Это бесконечный процесс: самопознание и самоизменение. Поэтому рядом с культурологией всегда идет культуроника – творческое самополагание, самоконструирование культуры.

– Насколько я понимаю, вы не сторонник жестких запретов на те или иные типы культурного поведения, и уж если родилась культурология, какой она ни будь, значит, у нее есть свои резоны, даже при ее неминуемой неполноте и приблизительности.

– Иногда меня спрашивают: ну что, все позволено? Тем более что у меня в «Философии возможного» есть такой принцип: «умножать сущности по мере возможного» – в противоположность «бритве Оккама», отсекающей все «не-необходимые» сущности. Появился даже такой примечательный термин: «щетина Эпштейна» как противоположность «бритве Оккама». Речь идет о том, чтобы производить новые сущности, не отрезая «лишние», не сводя все к одной первосубстанции.
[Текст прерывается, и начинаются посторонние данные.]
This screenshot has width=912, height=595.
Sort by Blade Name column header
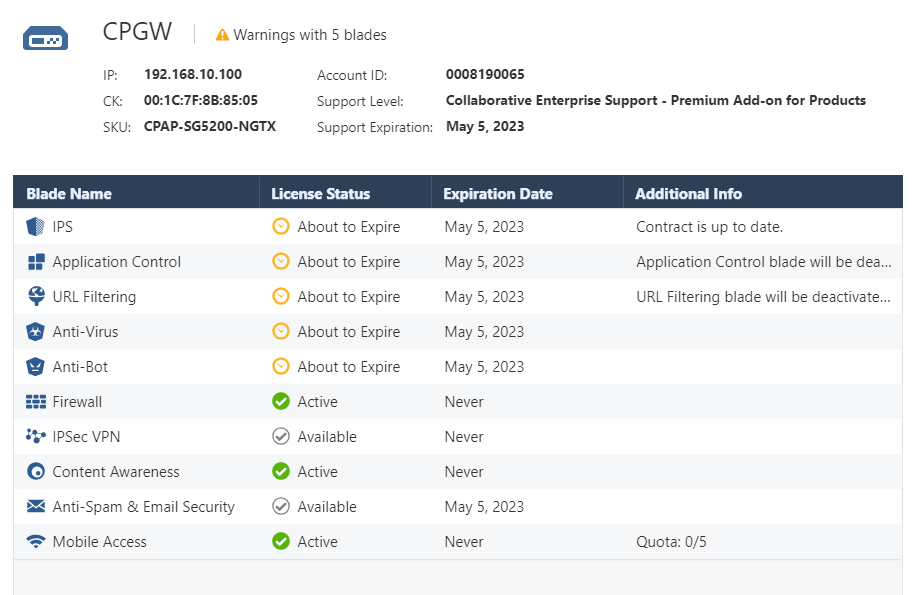click(x=69, y=194)
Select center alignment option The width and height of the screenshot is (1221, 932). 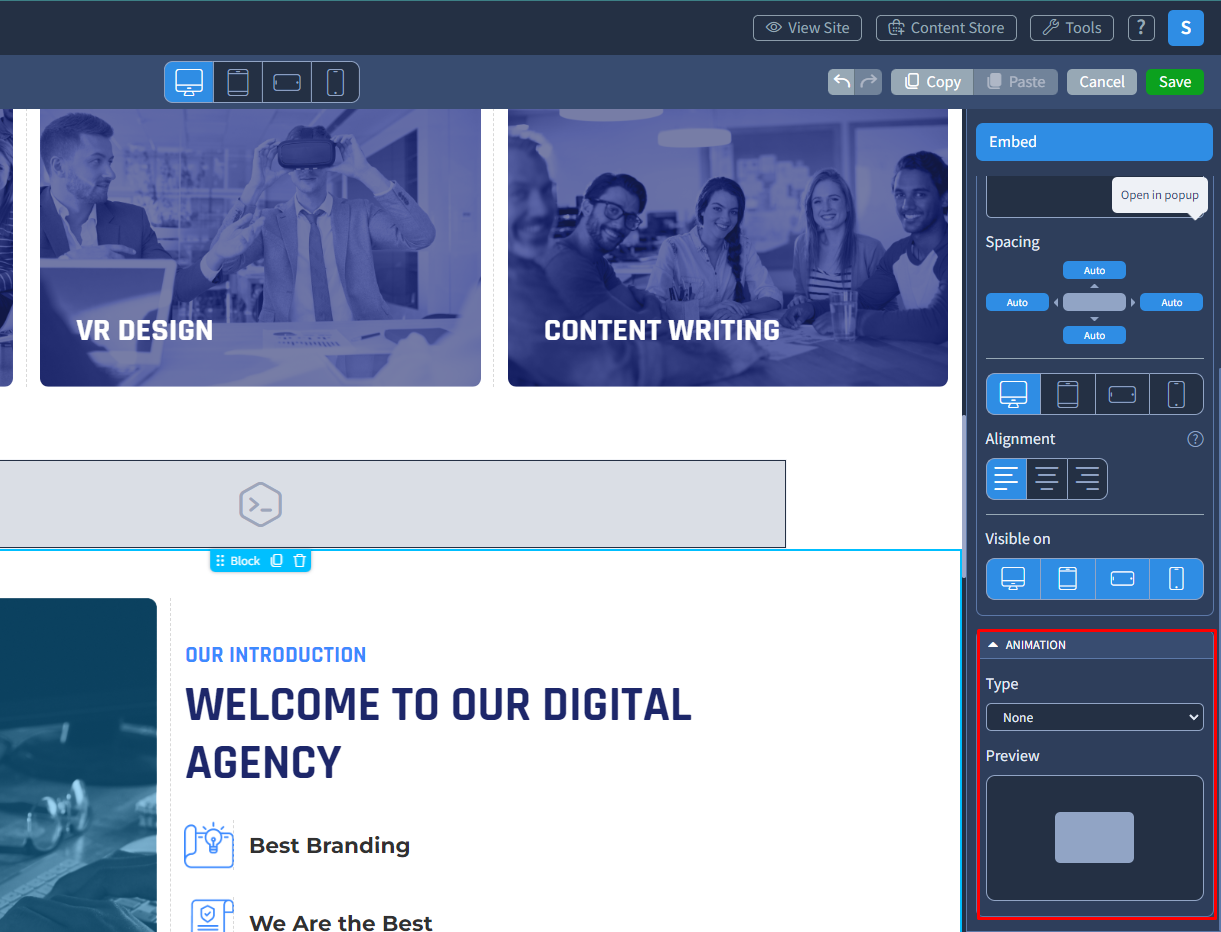coord(1047,479)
Конечно, возникает вопрос: неужели любая глупость, любой всплеск сознания имеют такое же право на существование, как и продуманная гипотеза или теория? У меня есть несколько критериев такого права. Прежде всего, для меня важно наиболее строгое обоснование наиболее странных утверждений. Наиболее странные – значит противоречащие тем, которые наиболее признаны в обществе и относятся к категории «ходячих истин», – с ними еще Декарт воевал в пользу самоочевидностей разума.

Однако для меня высшую интеллектуальную ценность имеют не самоочевидные, а наименее очевидные, «странные» утверждения и вообще категория «странного» (ее можно связать с «остранением» В. Шкловского и тезисом Аристотеля, что философия рождается из удивления). Ее можно определить как «наименее вероятное суждение». Для меня важно писать, думать и говорить вещи, которые кажутся наименее вероятными, и при этом как можно более строго их обосновывать. Выявлять логику их «странности». Делать очевидным далеко не очевидное.

Я развиваю еще и такую дисциплину: о категории интересного, и самое интересное для меня – как раз такие теории, суждения, в которых тезис наименее вероятен, а аргумент – наиболее достоверен. Соотношение наиболее достоверного в числителе и наименее вероятного в знаменателе дают наибольшую дробь, наибольший коэффициент интересного.

Это на самом деле трудно: превратить наименее вероятное в наиболее убедительное. Это соотносится и с принципом, который развивала риторика еще со времен Протагора: защита идей, кажущихся самыми слабыми. Слабое надо поддерживать, ибо «блаженны кроткие, которые наследуют землю». Это максима не только этическая и религиозная, но и эпистемологическая. Отверженные, невозможные идеи, вроде той, что параллельные линии пересекаются, тысячи лет пребывают в тени, чтобы потом стать светом науки. Самые значительные успехи современной физики и математики во многом обусловлены как раз развитием этой «нищей» идеи, отвергнутой Евклидом, но впоследствии изменившей наше представление о кривизне пространства. Ведь самоочевидно, что параллельные не могут пересечься! Но мы знаем, что это невероятное сумел обосновать Лобачевский, и Риманова геометрия, да и вся современная математика на этом основаны.